_Task brief_. Each line from the one holding "The height and width of the screenshot is (734, 1276)." to the last line of the listing must be set down exactly. No pictures are to be included.
•••
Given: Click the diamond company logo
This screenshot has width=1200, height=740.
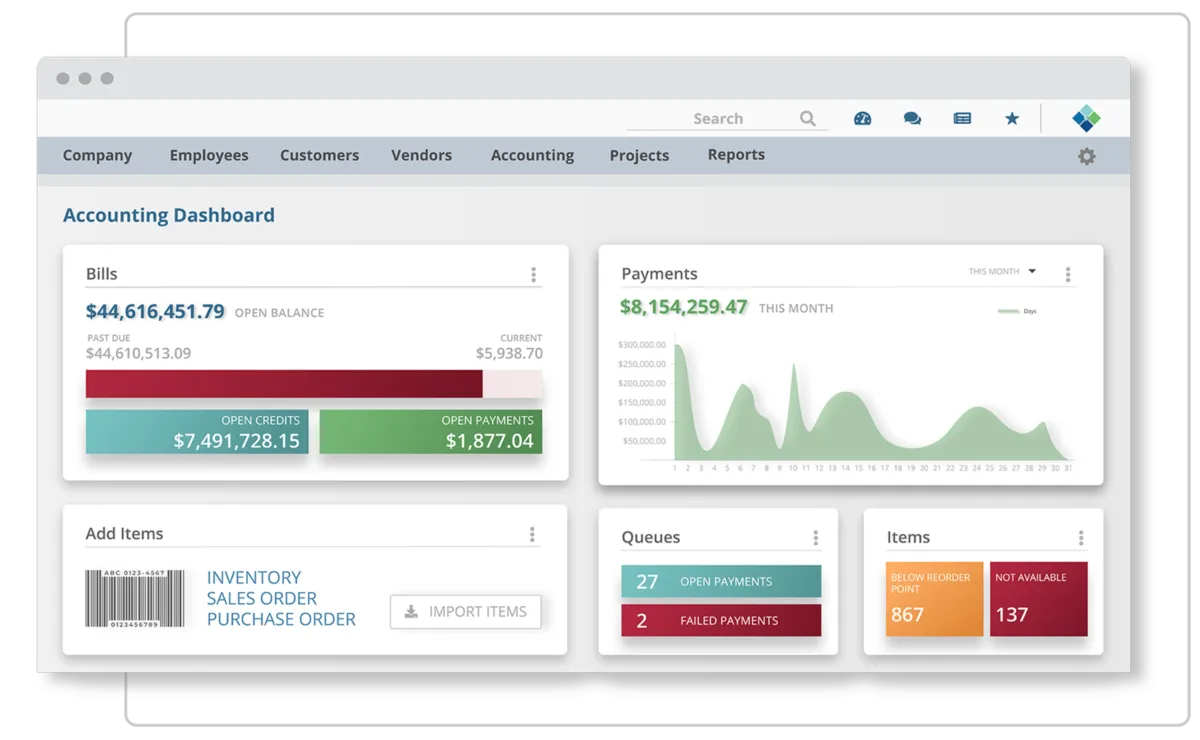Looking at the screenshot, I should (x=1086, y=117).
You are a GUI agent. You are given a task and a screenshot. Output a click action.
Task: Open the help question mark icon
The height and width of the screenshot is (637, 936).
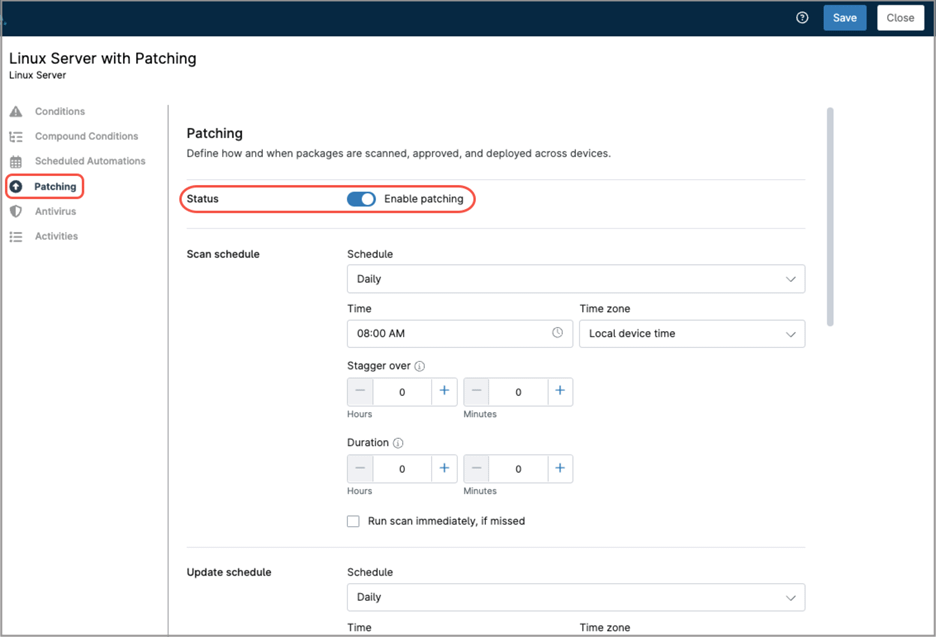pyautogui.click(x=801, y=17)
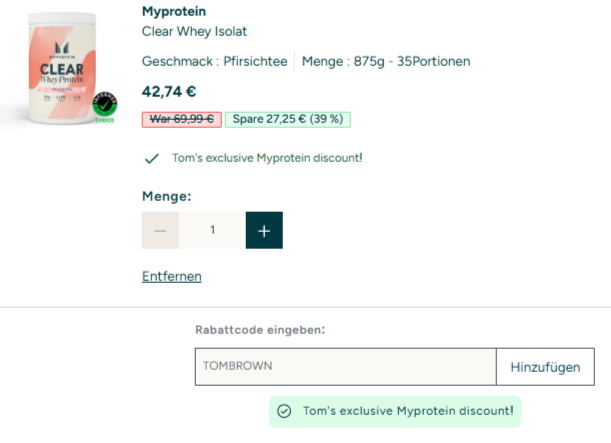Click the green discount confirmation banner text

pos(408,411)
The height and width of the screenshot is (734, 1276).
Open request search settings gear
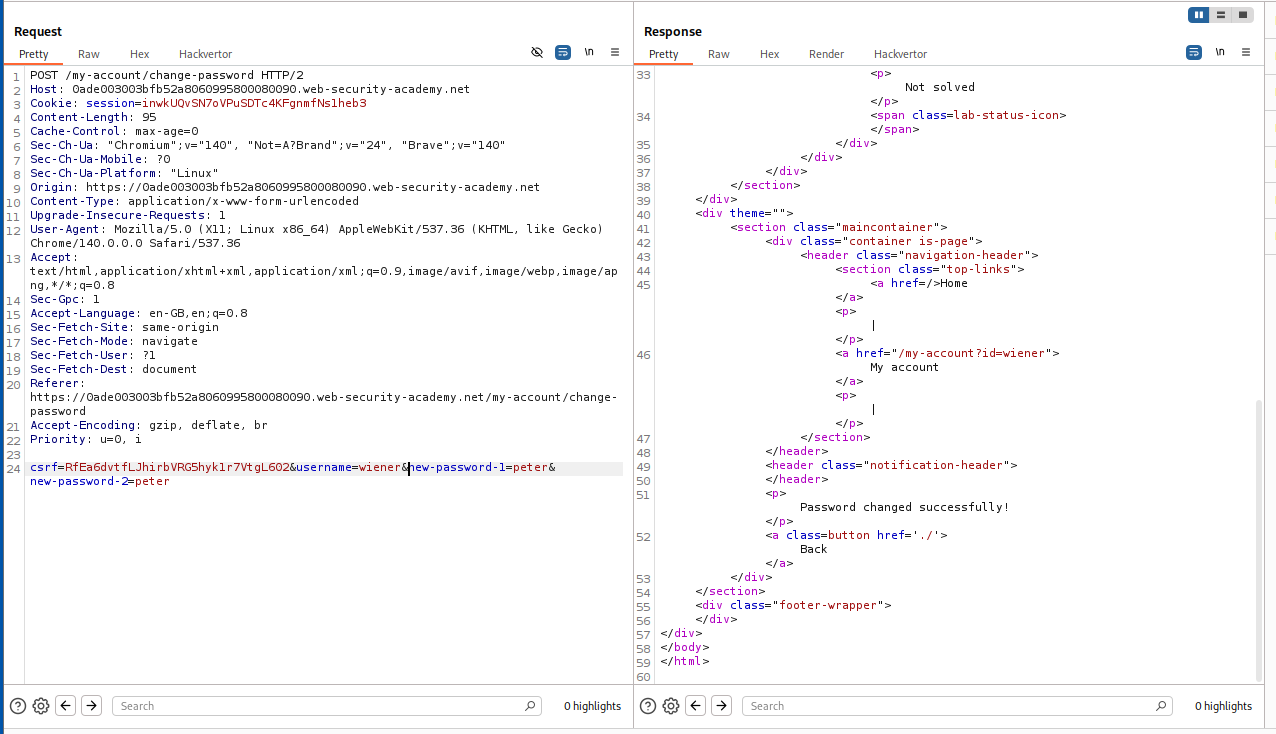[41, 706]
•••
_Written solution_.
The height and width of the screenshot is (734, 1276).
Open request search settings gear
[41, 706]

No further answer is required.